Entries shown:
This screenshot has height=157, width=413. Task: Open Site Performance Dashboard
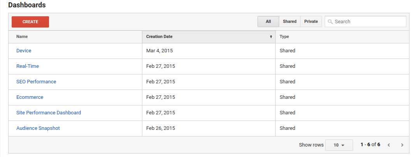[49, 113]
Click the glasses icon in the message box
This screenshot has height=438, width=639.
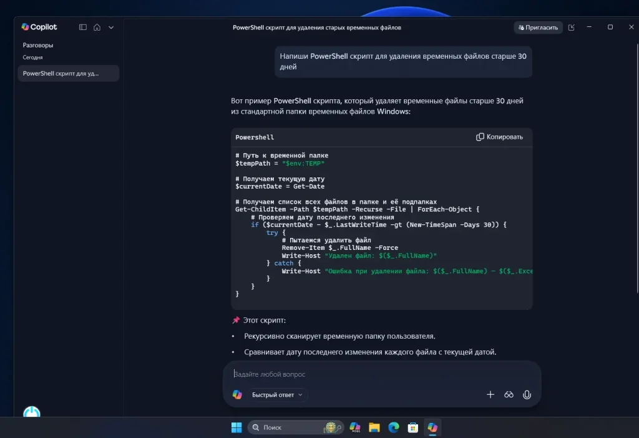(509, 395)
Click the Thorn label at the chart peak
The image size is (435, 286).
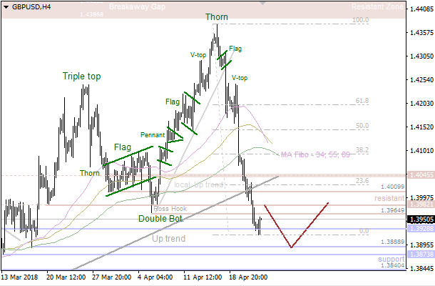[218, 17]
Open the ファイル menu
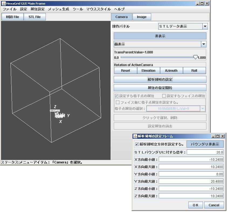 (x=10, y=9)
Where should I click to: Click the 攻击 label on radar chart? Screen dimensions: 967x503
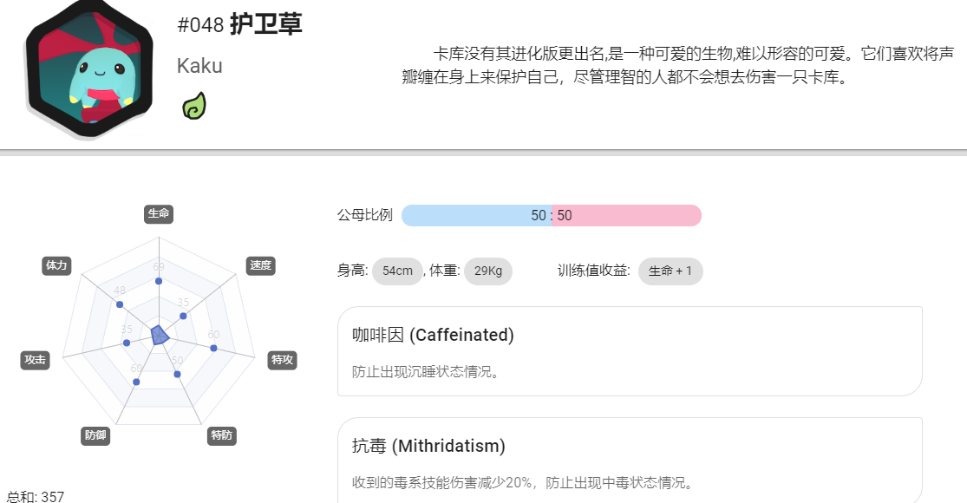coord(36,360)
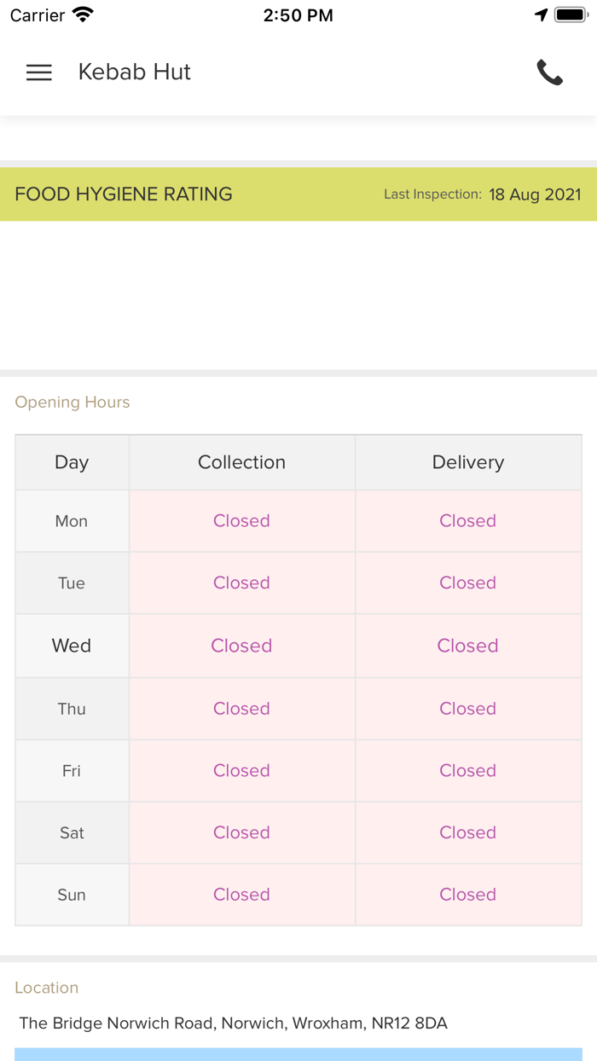Image resolution: width=597 pixels, height=1061 pixels.
Task: Tap the Opening Hours heading
Action: click(72, 403)
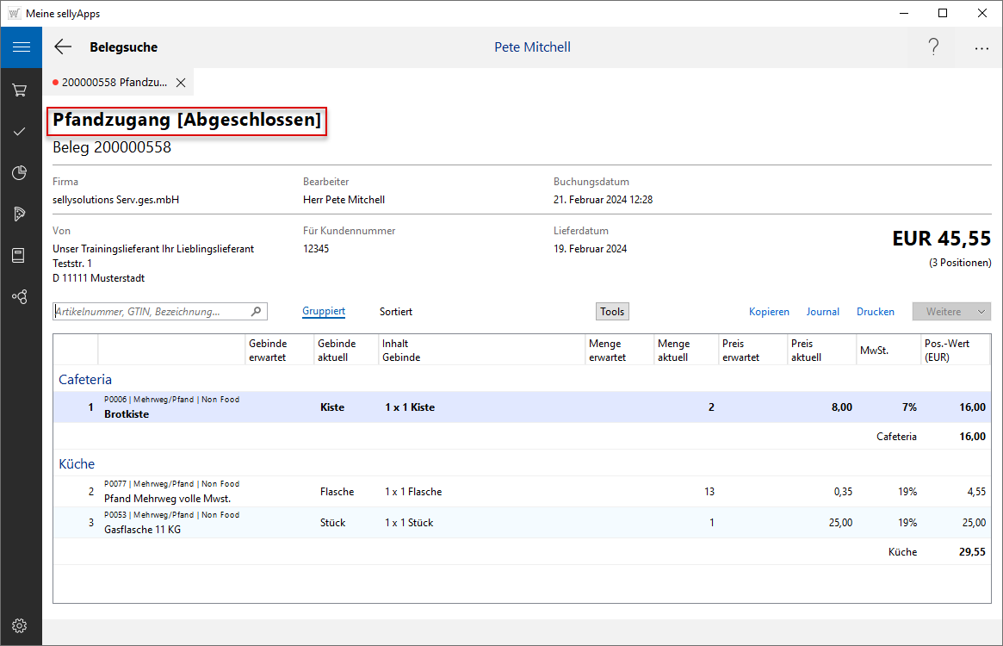Switch to Sortiert view

(x=396, y=312)
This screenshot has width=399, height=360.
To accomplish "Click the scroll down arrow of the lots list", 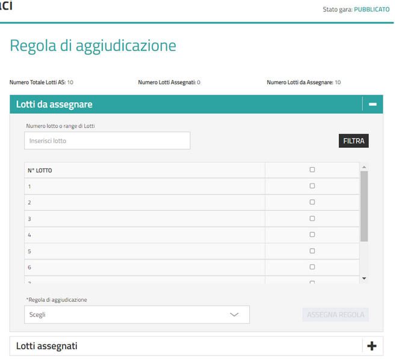I will point(363,278).
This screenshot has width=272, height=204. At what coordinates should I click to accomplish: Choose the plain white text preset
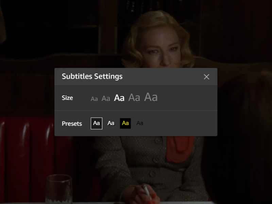[x=111, y=123]
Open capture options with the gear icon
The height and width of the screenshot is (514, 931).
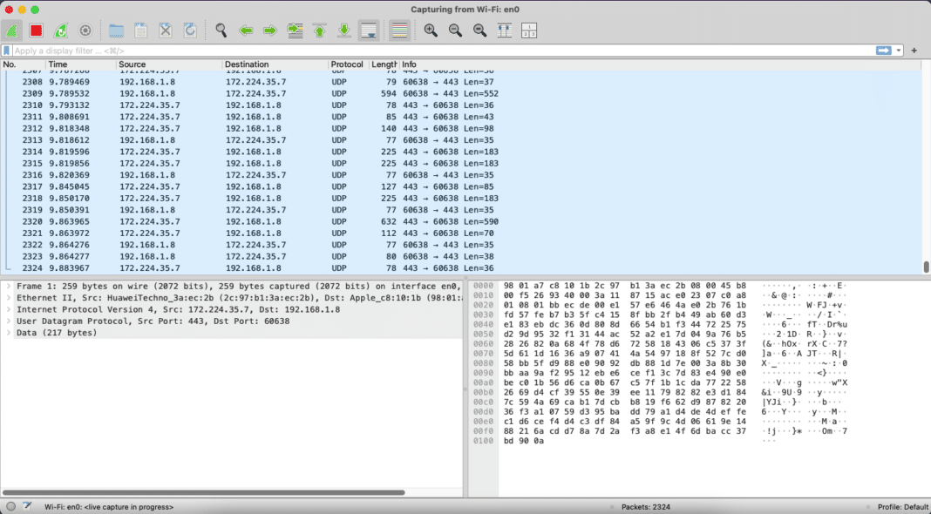coord(85,30)
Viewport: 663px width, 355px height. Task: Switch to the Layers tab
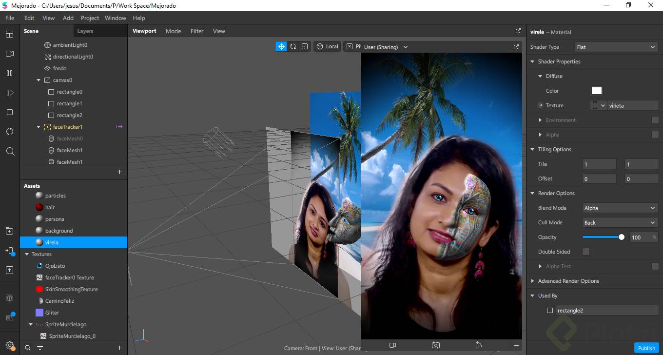(x=85, y=31)
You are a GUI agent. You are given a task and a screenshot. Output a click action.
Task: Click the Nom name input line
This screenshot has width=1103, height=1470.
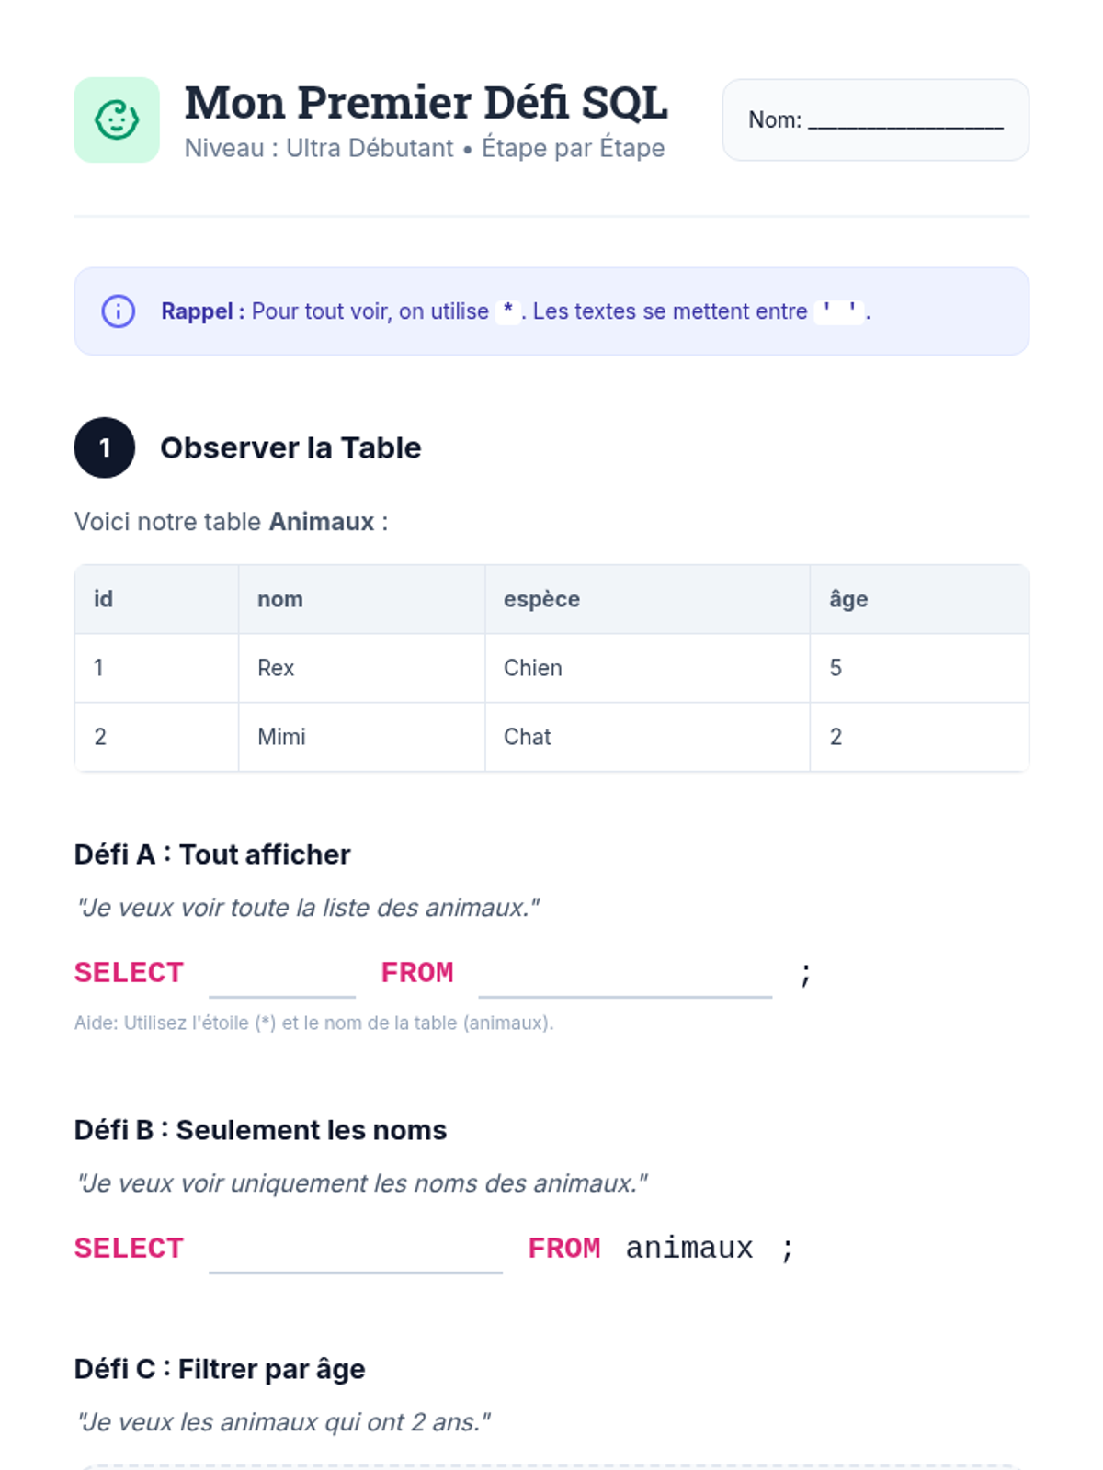tap(904, 121)
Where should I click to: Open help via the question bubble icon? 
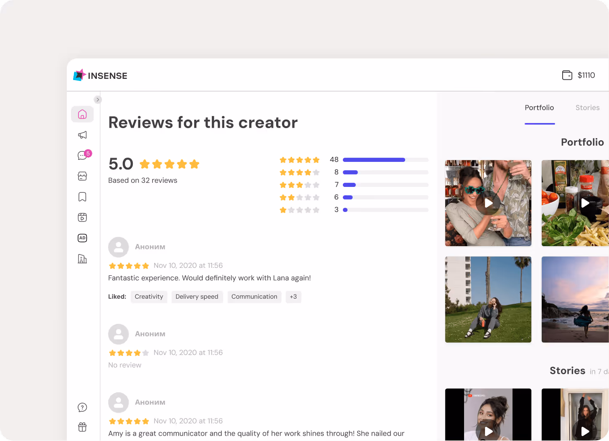82,407
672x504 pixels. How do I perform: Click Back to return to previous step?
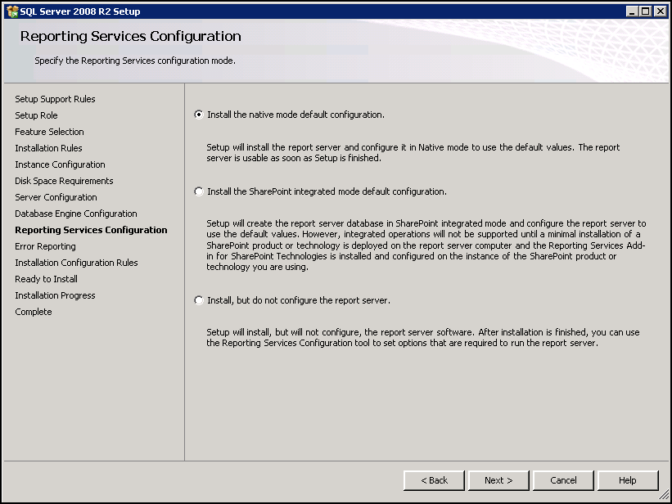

Exercise instructions:
Copy verbatim the span that begins at the line containing "Viewport: 663px width, 355px" and ends at the last line of the material, inclusive of both; exclude pictures.

Exercise response:
Viewport: 663px width, 355px height. Task: Switch to the Layers tab
(x=85, y=31)
You are a GUI agent. You are given a task and a screenshot. Output a click action.
Task: Click the Nom name input line
This screenshot has width=1103, height=1470.
tap(904, 121)
Where should I click to: Open help via the question bubble icon? 
82,407
672x504 pixels. How do I perform: Click Back to return to previous step?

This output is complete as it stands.